** EXCERPT TO READ **

■ ■ ■ ■ ■ ■ ■

BY JEREMY BLACHMAN
Okay, I don’t have anyone to blame but myself. I should have taken the MPRE in the fall, but I was lazy and saved it until the spring. On the plus side, had I taken it in the fall I would have had to go to downtown Hartford to find an open testing center. On the minus side, if I fail it now, I don’t get to take the bar exam. On the plus side, who wants to take the bar exam anyway? On the minus side, who wants to take the bar exam a year from now? On the plus side, maybe the world will end by then. On the minus side, uh, if the world ends, I’m in trouble.
Here’s what I don’t understand. In one breath, everyone says that the MPRE is nothing to worry about. But in the next breath, everyone has a study strategy. And in the third breath, everyone knows fourteen people who failed. And in the fourth breath, we stop talking about the MPRE because it’s a hella boring test and no one wants to spend more than eight seconds talking about it.
The friend whose book I’m using said that all I need to do is read his outline from the class, and that’s all I need to ace the test. The first person I told that to said no, that’s all wrong, I just need to read the mini review in the book and I’ll ace the test. The next person said no, ignore the outline and the mini review, just take the practice tests and I’ll ace the test. The next person said no, just use common sense and I’ll ace the test. The next person said I’m going to fail because I didn’t pay for Bar/Bri. Shut up, Bar/Bri representative. I don’t believe you anyway.
One of my professors last semester said we should be able to pass the MPRE with our eyes closed. I don’t even think I can find my #2 pencil with my eyes closed, so I don’t think I’m going to try that. But this whole thing seems a little ridiculous. If the test is so easy, why do we have to take it? And, even worse, why does everyone know eight people who failed? And, even worse, why is the book so hard to read? Oh, wait, I’m holding it upside down. There, that’s better.
I found a web site with some practice questions. I’m now going to make fun of them. Here’s one. “Attorney recently graduated from Bluff Law School and successfully passed the Bar Exam. Prior to going to Law School, Attorney practiced as a dentist for the past 15 years. As a result, most of Attorney’s contacts are in the dental field. At the last Dental Conference, Attorney approached his old cronies and said, ‘If you refer your patients to me who are in need of legal services, I will retain you as an expert witness in all of my dental malpractice cases.’ Is Attorney subject to discipline for making such an agreement with his old dental cronies?”

■ ■ ■ ■ ■ ■ ■

** DATA SEGMENT **
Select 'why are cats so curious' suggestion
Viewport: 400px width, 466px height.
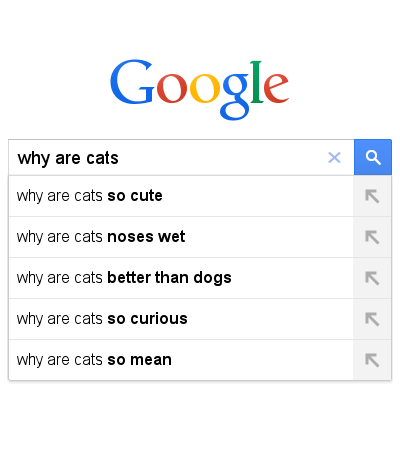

■ ■ ■ ■ ■ ■ ■

Continue the essay about preparing for the MPRE, starting right after its last sentence.

First of all, Bluff Law School? Could they do no better? I don’t know how high my expectations are for a lawyer’s ethical state if he went to a school called Bluff. And a dentist-turned-lawyer? This sounds like an idea for a sitcom, not a legal ethics practice question. In any case, there’s no need to even think about this one, because the mere use of the word “cronies” gives it away. Of course he should be subject to discipline. Otherwise his fellow dentists would have been called his “colleagues” instead. I mean, this is Beating the Standardized Test 101 here, folks.
Okay, next question. “Judge and her husband are interested in selling their home. They contacted Agent and Agent put Judge’s house up for sale. Last Sunday, Buyer’s agent took her client, Attorney, to several houses. The last house on the tour was Judge’s house. Attorney desired Judge’s house and made an offer the moment the tour ended. The offer was held open for one week. Meanwhile, on Monday, Attorney was assigned to Judge’s courtroom for trial. Is it proper for Judge to preside at this trial?”
They’re so freaking gender-neutral over in MPRE-land. “Judge and her husband.” Like there are really any female judges. I think Larry Summers would have something to say about this. In any case, I share this question only because of Answer Choice A, quite possibly the dumbest answer choice I’ve seen since “17” on the Math SAT II. 17? Right. Everyone knew it was 3 and a half. Everyone. Anyway, choice A: “A. No, because Attorney may have discovered Judge’s secrets while touring his house.”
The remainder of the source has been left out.